- Opening Delimiter -
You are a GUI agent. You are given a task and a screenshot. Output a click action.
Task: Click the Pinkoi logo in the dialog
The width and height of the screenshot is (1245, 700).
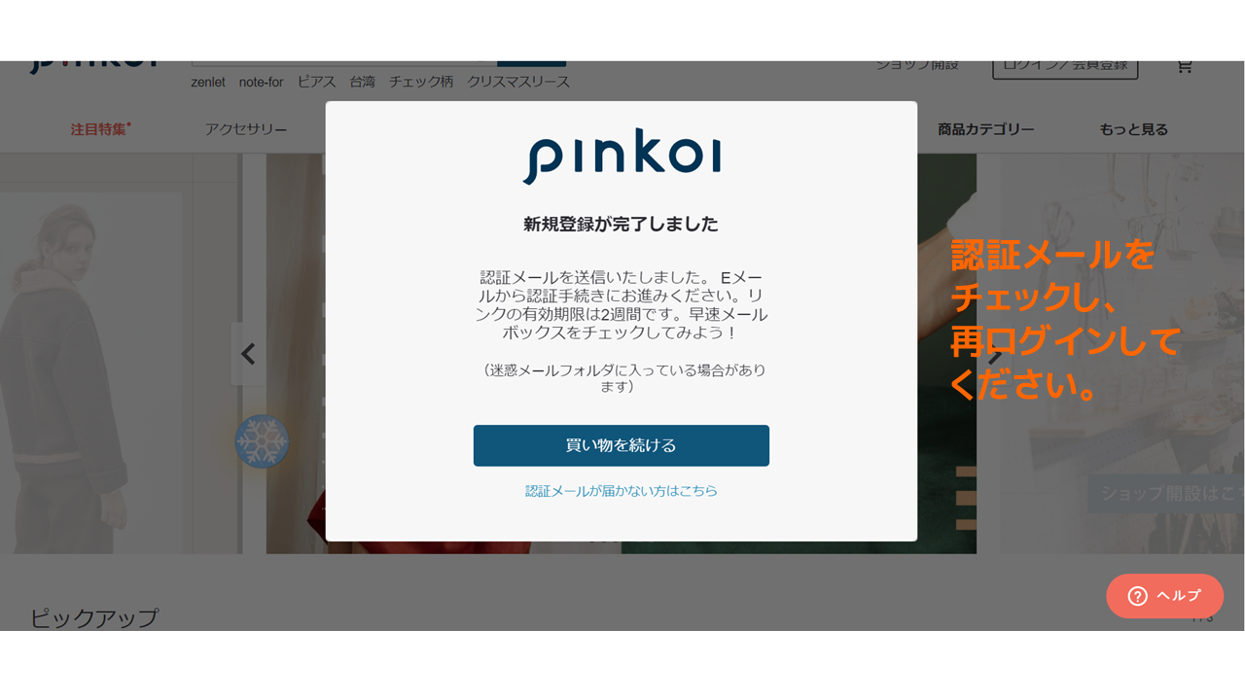point(622,156)
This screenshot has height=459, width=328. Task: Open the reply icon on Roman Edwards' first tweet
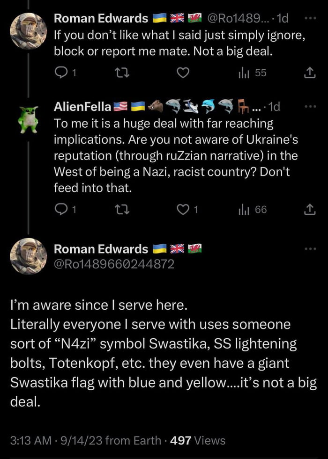point(61,73)
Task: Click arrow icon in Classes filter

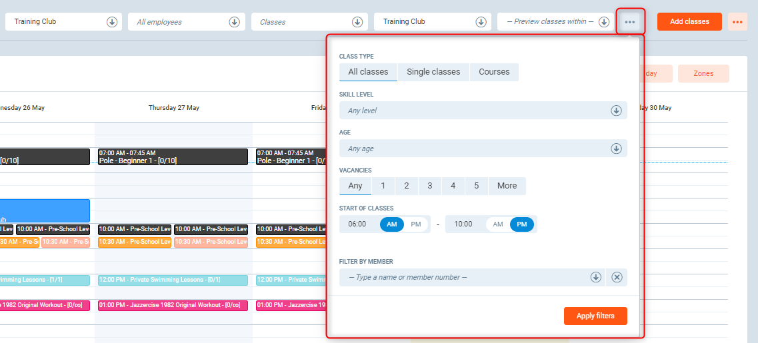Action: coord(358,22)
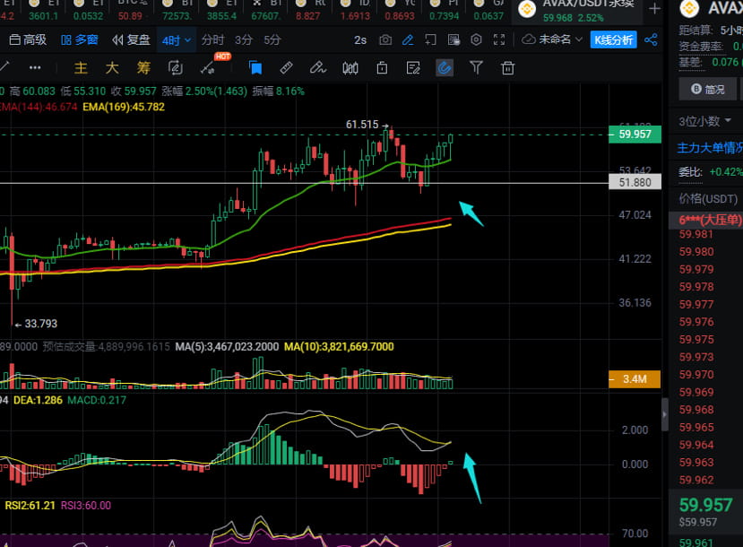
- Closing Delimiter -
Work to be completed:
Output all of the data word for word, excluding any pictures.

Completed exercise:
You are a GUI agent. You are given a task and a screenshot. Output a click action.
Task: Click the Pinkoi logo in the dialog
The width and height of the screenshot is (1245, 700).
point(622,156)
This screenshot has height=459, width=328. Task: Open the reply icon on Roman Edwards' first tweet
point(61,73)
Task: Click arrow icon in Classes filter

Action: coord(358,22)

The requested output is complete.